Dans le hangar sont minutieusement rangés, gants, chapeaux, chaussures de sécurité et protections en cas de pluie, qui sont mis à disposition des coopérateur·ices

La ferme s’étend sur 8 hectares, sur plusieurs parcelles un peu éparpillées autour du corps de ferme. Ce qui nous frappe, c’est l’organisation minutieuse et l’accueil très bien pensé. » Une organisation indispensable pour accueillir toutes les personnes qui passent sur la ferme chaque semaine », nous explique Anne, l’une des salariées de la coopérative. En effet, Gartencoop est une ferme communautaire coopérative qui fonctionne grâce à ses 300 membres coopérateur·ices qui sont invité·es à participer de façon régulière aux activités de la ferme, au champ ou à la ville. Tous les mercredi et jeudi, la ferme est ouverte aux coopérateur·ices qui souhaitent venir donner un coup de main.

Des contre-sommets à la ferme coopérative, l’histoire de Gartencoop

L’idée de Gartencoop a émergé d’un petit groupe de personnes actives dans les mouvements altermondialistes. Parmi eux, Luciano, qui nous raconte : » Dans les années 2005-2010, au sein du mouvement altermondialiste, on organisait beaucoup de contre-sommets. C’était comme d’énormes feux d’artifices, on avait une bonne visibilité mondiale, mais à la fin, il restait très peu de choses. Et quand on demandait à la Via Campesina [ndlr : un mouvement international qui coordonne des organisations de petits paysan·nes, de travailleurs agricoles, de fermes rurales et de communautés indigènes] quelle était la meilleure forme de solidarité avec eux, ils nous disaient : « Créez vos propres structures ! ». Pour Luciano, ça a fait tilt !
Alors en 2010, avec un groupe d’ami·es, il file à Genève découvrir une coopérative qui développait un projet similaire depuis 1978.

Finalement, c’est la synergie entre des militant·es de la « ville » et des maraîcher·es qui a permis de concrétiser le projet. « Les maraîcher·es y ont cru d’emblée.
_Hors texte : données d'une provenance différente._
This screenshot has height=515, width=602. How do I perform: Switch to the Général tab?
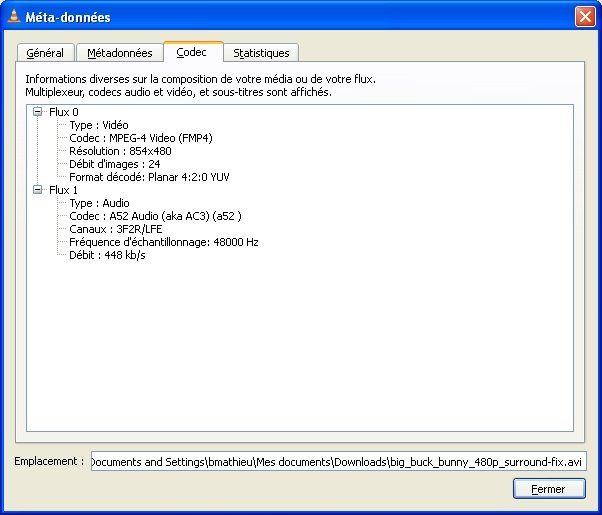coord(45,53)
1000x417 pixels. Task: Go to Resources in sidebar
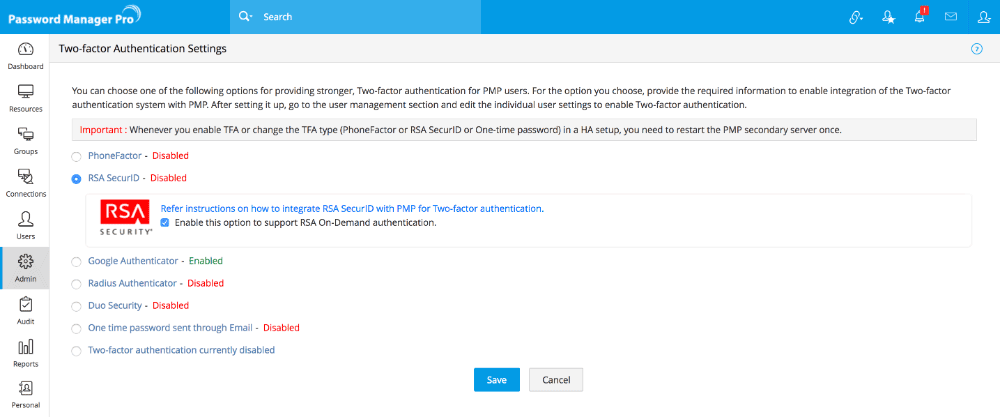point(25,98)
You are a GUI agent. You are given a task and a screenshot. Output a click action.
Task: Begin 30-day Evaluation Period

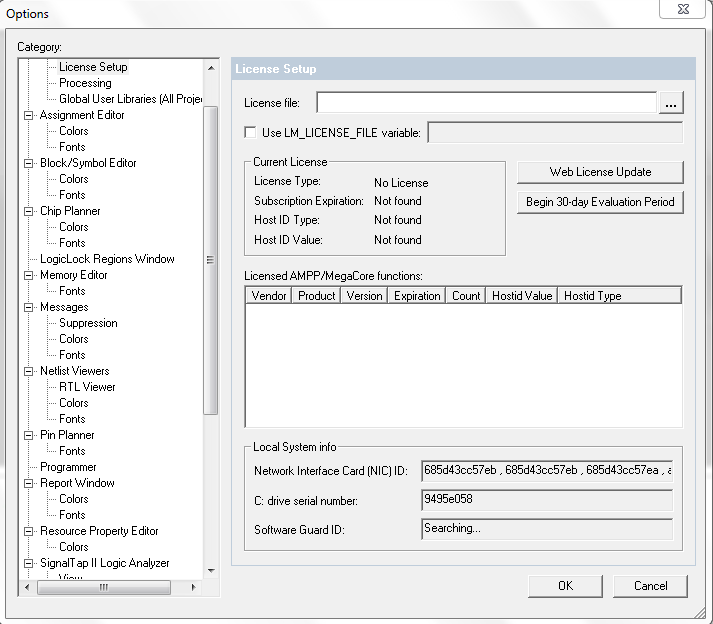pyautogui.click(x=600, y=202)
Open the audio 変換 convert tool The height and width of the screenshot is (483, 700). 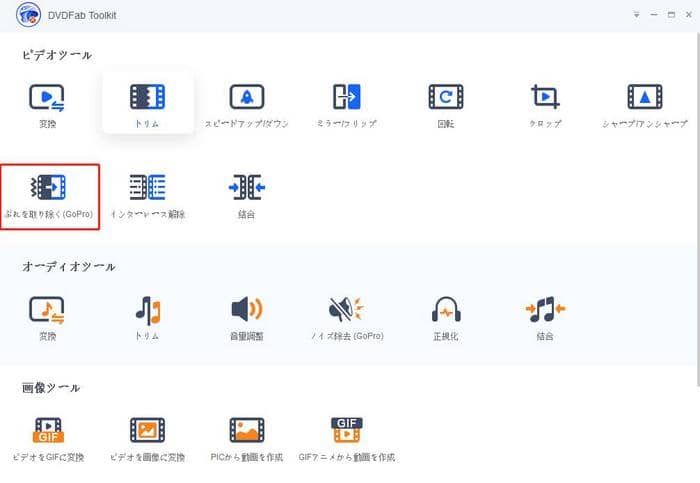(47, 311)
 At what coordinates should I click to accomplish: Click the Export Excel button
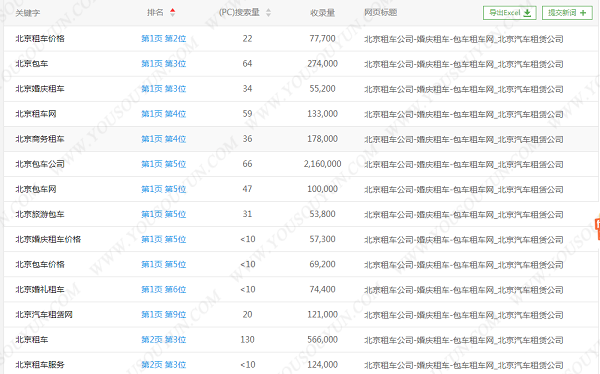(x=510, y=13)
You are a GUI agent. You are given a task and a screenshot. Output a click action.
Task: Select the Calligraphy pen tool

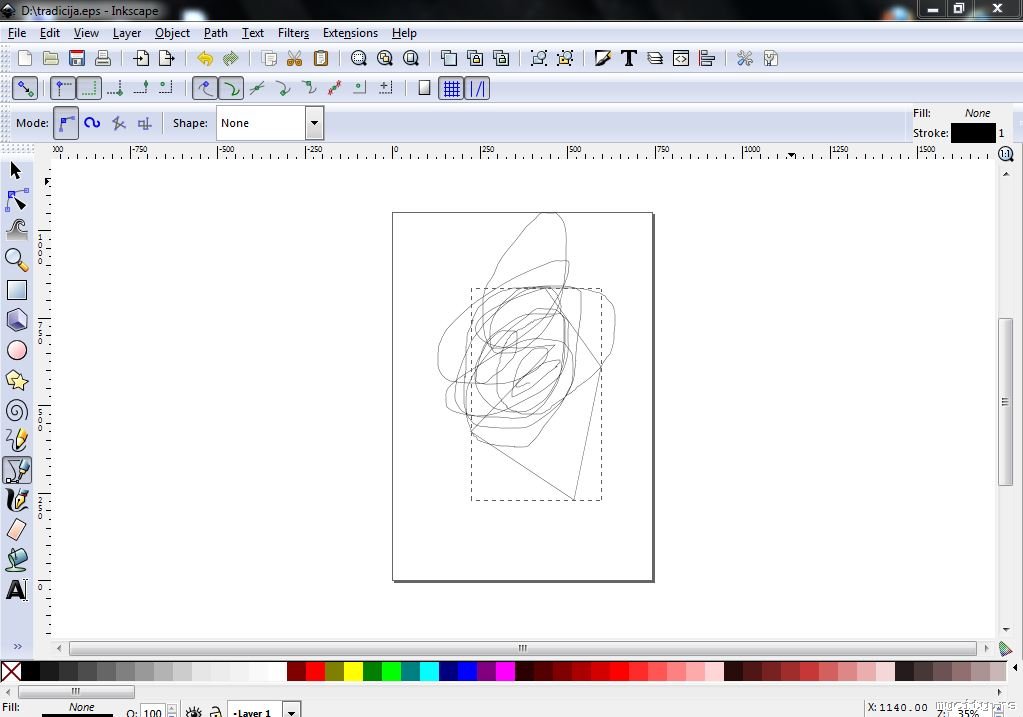click(17, 500)
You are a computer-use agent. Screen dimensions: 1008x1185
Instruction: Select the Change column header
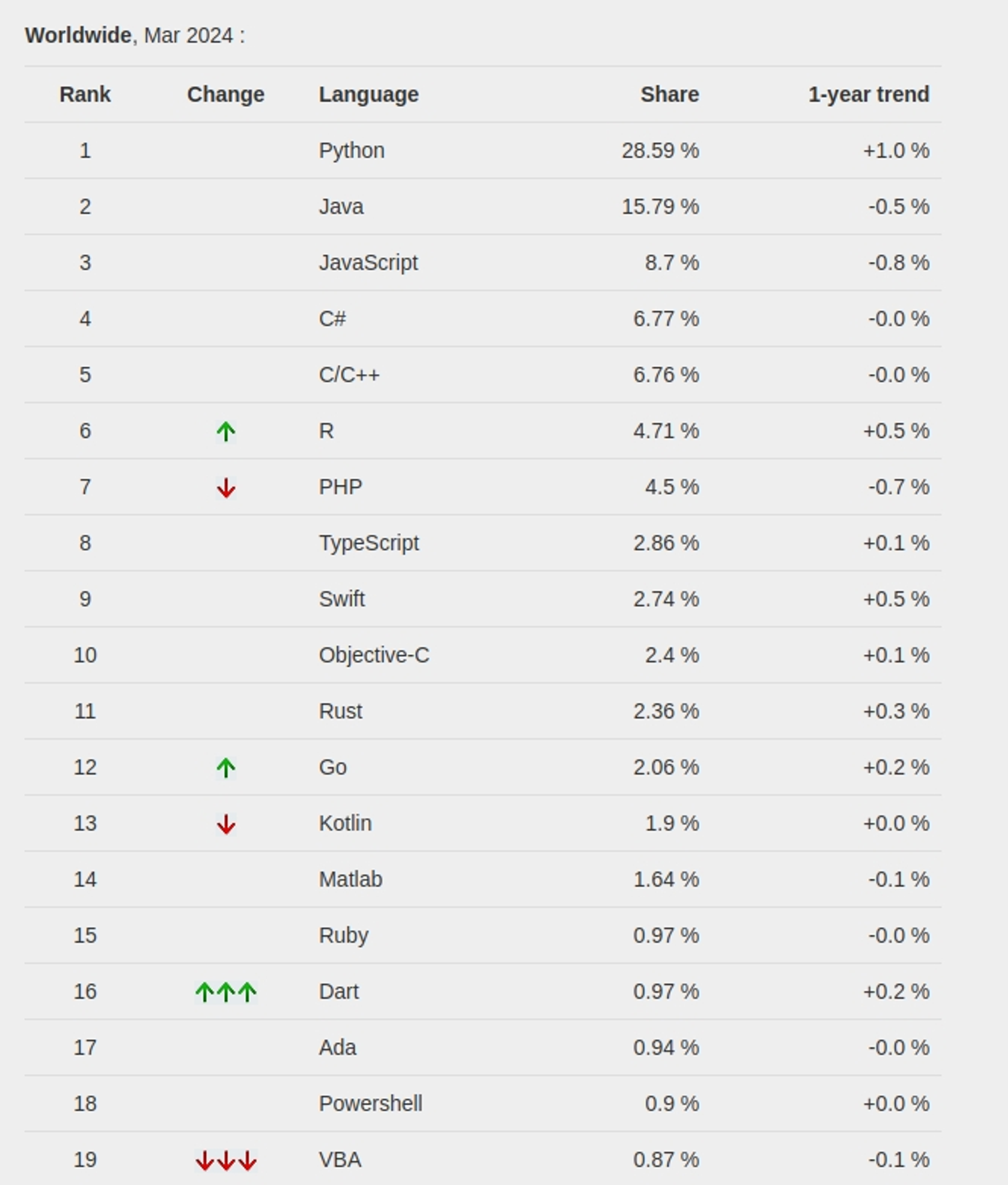click(x=226, y=95)
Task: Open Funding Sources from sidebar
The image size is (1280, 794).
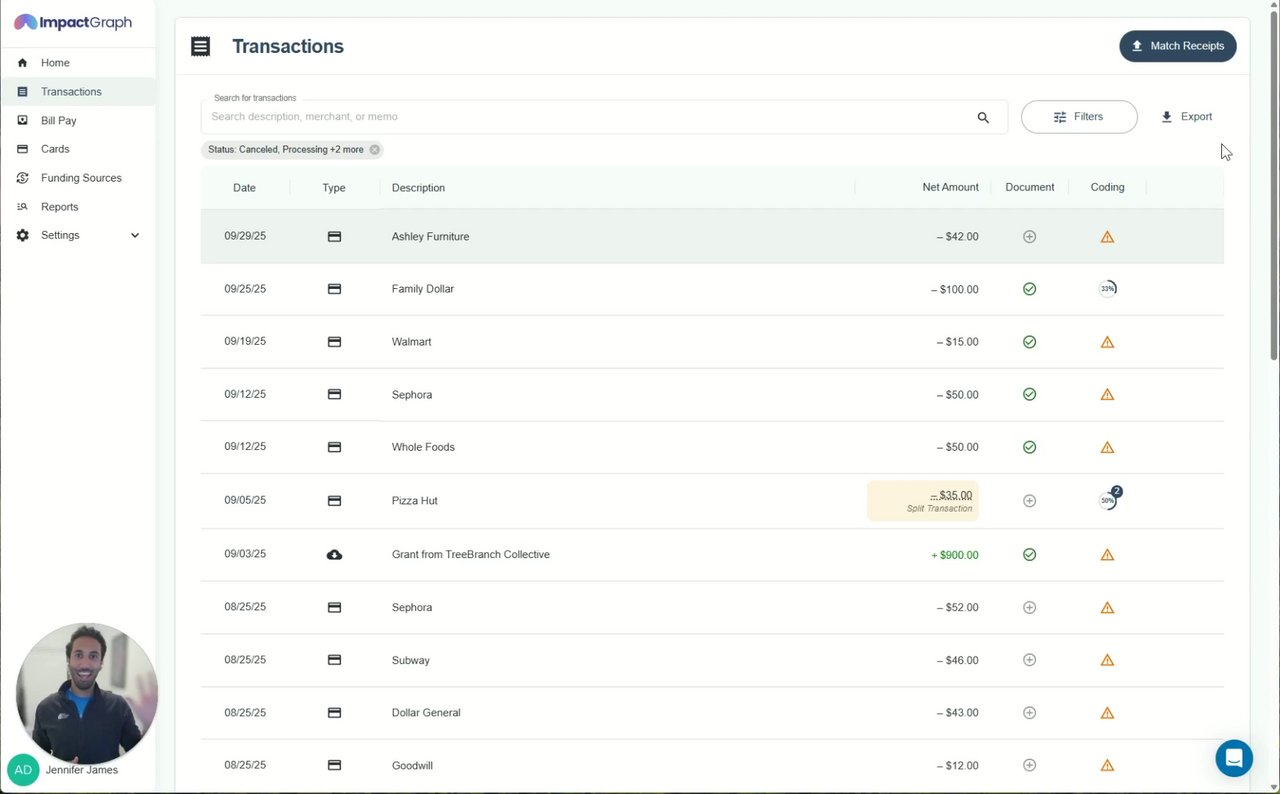Action: [x=81, y=178]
Il leur fallait de la terre et de l’eau ». Notre mission à nous – les gens de la ville – c’était de trouver 300 foyers… et de l’argent ! C’est grâce à cette confiance mutuelle qu’on a pu lancer le projet » nous explique Luciano, le sourire aux lèvres. Cette confiance leur a donné raison. Les premières réunions d’information sont un succès. Le projet démarre très vite. Les premiers légumes sont semés au printemps 2011. 10 ans plus tard, Gartencoop alimente 300 foyers sur toute l’année avec plus de 70 cultures différentes à partir de semences paysannes.

Plusieurs coopératrices désherbent les panais à l’aide d’un petit outil

Dans cette ferme sans chef, les 300 coopérateur·ices sont au cœur du projet !

A l’heure du déjeuner, après avoir désherbé les carottes et les panais, on se retrouve tous.tes autour d’un délicieux repas préparé par deux coopérateur·ices avec les légumes de la ferme. Luciano, nous explique le fonctionnement de Gartencoop. « Les 300 coopérateur·ices sont au cœur du projet. » En effet, comme dans une AMAP, ces dernier·es s’engagent à acheter un panier de légumes chaque semaine, payé à l’avance en début d’année. Avec une différence toutefois, les paniers de légumes sont à prix libre, ce qui signifie que chaque foyer paye en fonction de ses capacités financières. Les coopérateur·ices s’investissent aussi pleinement dans le fonctionnement de la ferme, en participant aux activités de Gartencoop à hauteur de 5 demi-journées par an, dans les champs et pour la distribution des légumes à Fribourg.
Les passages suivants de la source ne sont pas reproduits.